Литмир - Электронная Библиотека
A
A

Даже из этих, выбранных наугад, отзывов видно, что читатели почувствовали масштаб и многообразие личности Анны Барковой. Их мнения оказываются созвучными тому, о чем пишет в своем письме, откликаясь на вышедшие в Иванове книги, замечательный русский поэт Владимир Леонович: «Я ведь не знал, что судьба этих стихов может сложиться счастливей, чем судьба их автора; думал, что почти все утрачено. Ан нет!.. Мир зла, завладевшего огромной страной, странами, должен был получить прямой отпор — и для этого избрана была — опять, еще одна! — великая русская женщина…»
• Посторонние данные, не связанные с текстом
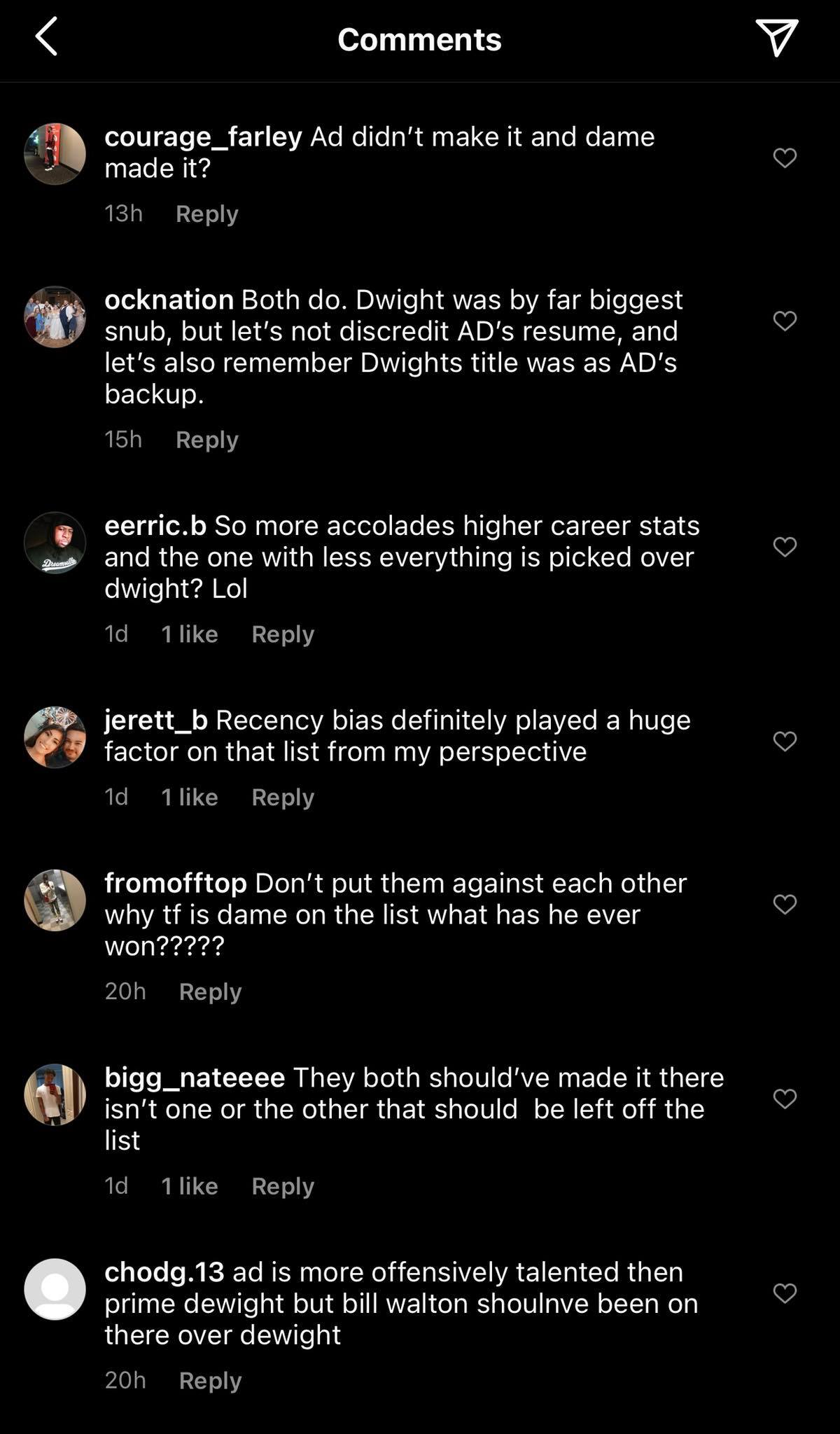Tap the bigg_nateeee username
Image resolution: width=840 pixels, height=1434 pixels.
point(194,1078)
Откликнулся на деятельность ивановцев, связанную с воскрешением имени, Барковой и виднейший немецкий славист В. Казак, который в свое время одним из первых на Западе напомнил о нашей поэтессе в своем всемирно известном «Лексиконе русской литературы XX века». У меня хранится письмо, где В. Казак сообщает, что после недавно изданных в России книг Барковой, он еще больше утвердился во мнении о значительности творчества поэтессы. Для автора «Лексикона», как следует из его письма, Баркова значительней таких, например, поэтов, как Евтушенко, Вознесенский, потому что она нашла мужество остаться собой в условиях, когда время вынуждало творческих людей отказаться от своего лучшего «я».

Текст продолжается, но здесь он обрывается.